We need to do something different because obviously what we have been doing hasn’t worked. That is what defund the police is about. Taking some of the money used for policing and putting it to a better use in the community. It isn’t as simple as it sounds nor is the problem as simple as “oh let’s put more police out there to crack skulls” and scare people into doing/being “right”. We all know there isn’t enough police in Flint but there aren’t enough resources period, resources that could better address systemic problems. Only once some of the systemic problems, such as poverty, joblessness, racism, mental health, and gang violence are addressed will we see real change in the community. Throwing more police into the mix will not help address those problems because police aren’t equipped to deal with those issues and apparently neither is our society because we have ignored the issues for so long or had the attitude of let’s bully the issues away using the law. We don’t wanna see the true issues nor do we want to think of complicated solutions beyond cracking skulls and scare tactics. So sure, look down your nose at Flint people, support a fascist authoritarian for president, and call our governor names because yeah, the old ways have worked so well for us–insert eyeroll here. The only “whitless” ones I see are the ones that refuse to think of problems and solutions in new ways, other ways besides what’s been shoved down our throats for so long. The only whitless ones I see are the ones that wanna use a cudgel for every job when the job is a lot more complicated and requires more thinking beyond a sound bite.

 

–We need new ways of thinking and being. We need to cast aside all that old, Puritanic, supposedly moral, ways of thinking.
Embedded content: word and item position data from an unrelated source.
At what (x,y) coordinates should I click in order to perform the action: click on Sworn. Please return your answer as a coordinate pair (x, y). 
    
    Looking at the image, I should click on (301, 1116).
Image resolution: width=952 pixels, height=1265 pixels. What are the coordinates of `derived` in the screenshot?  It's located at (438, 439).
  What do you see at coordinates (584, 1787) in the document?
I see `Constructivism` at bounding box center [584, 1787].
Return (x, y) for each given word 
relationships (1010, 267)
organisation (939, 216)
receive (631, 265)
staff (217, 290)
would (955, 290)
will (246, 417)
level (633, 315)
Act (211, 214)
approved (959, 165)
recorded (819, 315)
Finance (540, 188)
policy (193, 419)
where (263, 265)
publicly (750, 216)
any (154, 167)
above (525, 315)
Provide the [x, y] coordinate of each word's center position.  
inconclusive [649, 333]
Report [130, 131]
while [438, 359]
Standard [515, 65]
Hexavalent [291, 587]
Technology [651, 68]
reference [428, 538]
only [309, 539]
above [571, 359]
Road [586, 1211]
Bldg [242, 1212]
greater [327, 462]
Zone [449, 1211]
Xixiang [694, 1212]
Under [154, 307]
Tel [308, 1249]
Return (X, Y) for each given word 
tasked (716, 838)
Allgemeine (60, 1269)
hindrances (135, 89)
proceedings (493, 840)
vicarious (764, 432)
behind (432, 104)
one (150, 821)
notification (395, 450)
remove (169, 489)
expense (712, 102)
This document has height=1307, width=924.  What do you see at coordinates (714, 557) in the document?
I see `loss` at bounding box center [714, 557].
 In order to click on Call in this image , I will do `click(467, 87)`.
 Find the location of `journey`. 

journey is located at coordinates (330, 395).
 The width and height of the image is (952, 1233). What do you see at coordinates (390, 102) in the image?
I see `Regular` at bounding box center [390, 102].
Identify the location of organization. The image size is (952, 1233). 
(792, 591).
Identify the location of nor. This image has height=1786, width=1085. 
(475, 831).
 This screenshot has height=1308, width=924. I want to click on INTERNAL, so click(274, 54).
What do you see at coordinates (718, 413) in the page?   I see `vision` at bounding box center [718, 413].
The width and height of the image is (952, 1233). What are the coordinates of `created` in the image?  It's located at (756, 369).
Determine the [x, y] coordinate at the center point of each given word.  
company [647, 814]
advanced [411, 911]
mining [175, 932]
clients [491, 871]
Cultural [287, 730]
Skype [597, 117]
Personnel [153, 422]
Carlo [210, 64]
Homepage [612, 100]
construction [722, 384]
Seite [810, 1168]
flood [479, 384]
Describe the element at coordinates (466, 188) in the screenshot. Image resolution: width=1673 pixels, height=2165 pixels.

All it has gotten us is a country full of non-thinkers, people that cannot disseminate information past sound bites, as well as a country full of hypocrites that talk out of both sides of their mouths because while they look down on the obvious and “black” violence they wholly ignore the violent history of this country, the ways in which we have kept people of color down, and still do; they ignore the systemic problems because they do not want to or aren’t mentally equipped to (cannot) deal with it…all the while know they crying and whining about their rights when they feel put upon by the police or government. These “don’t tread on me” hypocrites can go fuck themselves because I want, I long for, a more progressive nation. Let’s finally be the nation we pretended to be for so many years.

This shit really gets under my skin, can you tell?